Data entries
______________________________
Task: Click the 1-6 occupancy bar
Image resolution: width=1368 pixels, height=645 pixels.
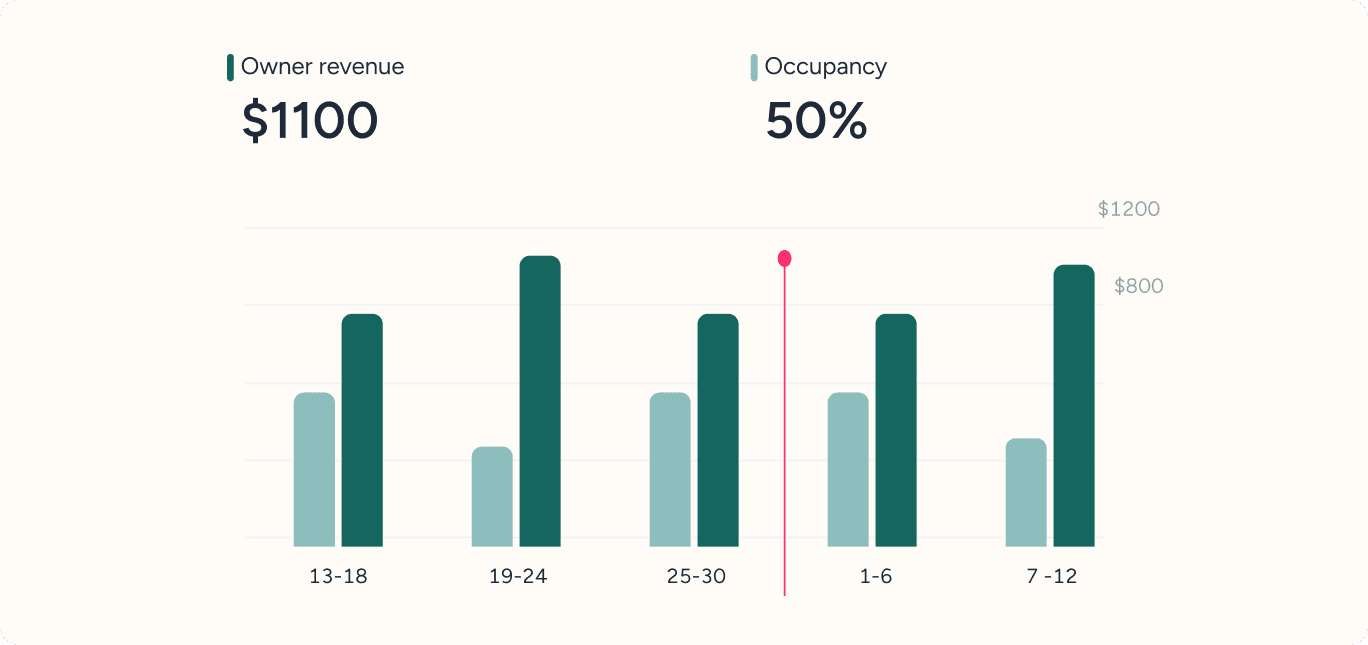Action: pyautogui.click(x=848, y=469)
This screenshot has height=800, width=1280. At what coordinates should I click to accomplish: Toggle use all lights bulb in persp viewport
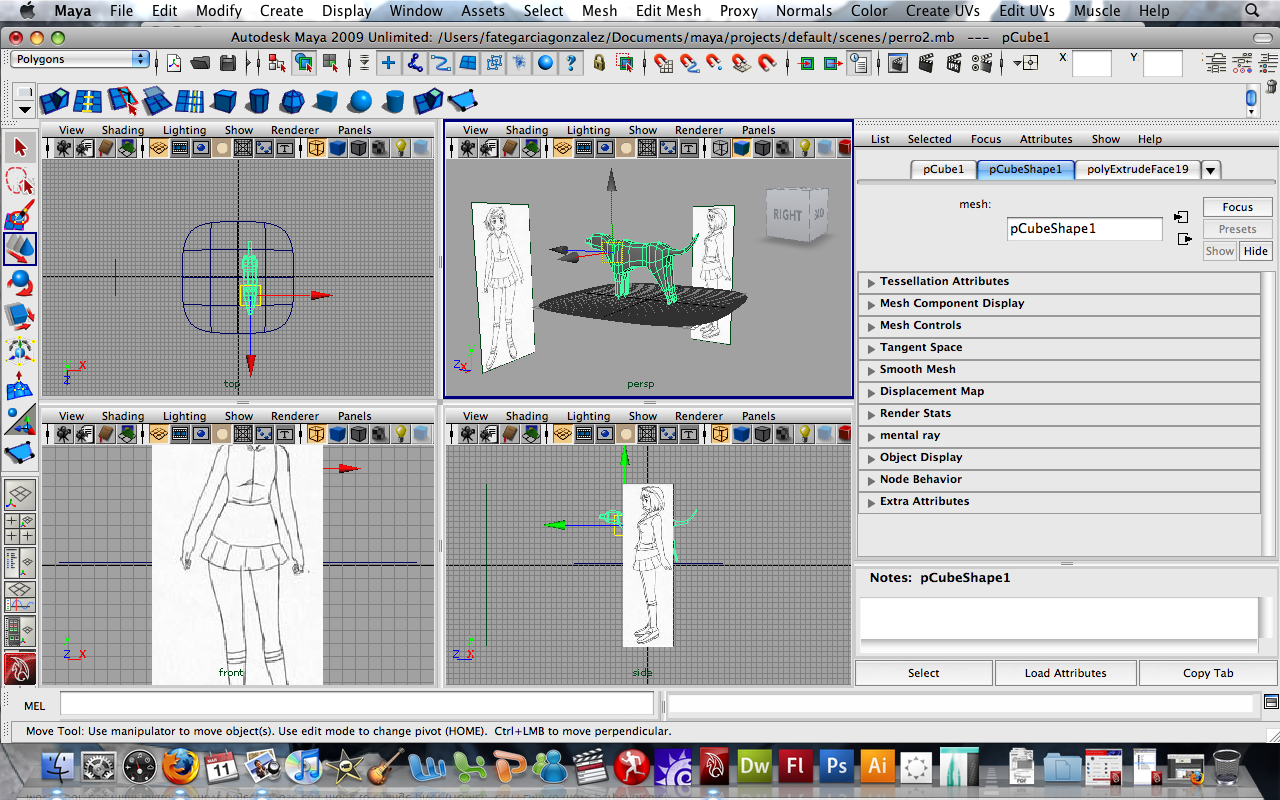tap(804, 148)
______________________________
== Exercise ==
Write out the entries again word for word. Do not include the pictures.

== Exercise output ==
Task: Click the 1-6 occupancy bar
Image resolution: width=1368 pixels, height=645 pixels.
Action: pyautogui.click(x=848, y=469)
This screenshot has height=800, width=1280. At what coordinates should I click to accomplish: Toggle use all lights bulb in persp viewport
tap(804, 148)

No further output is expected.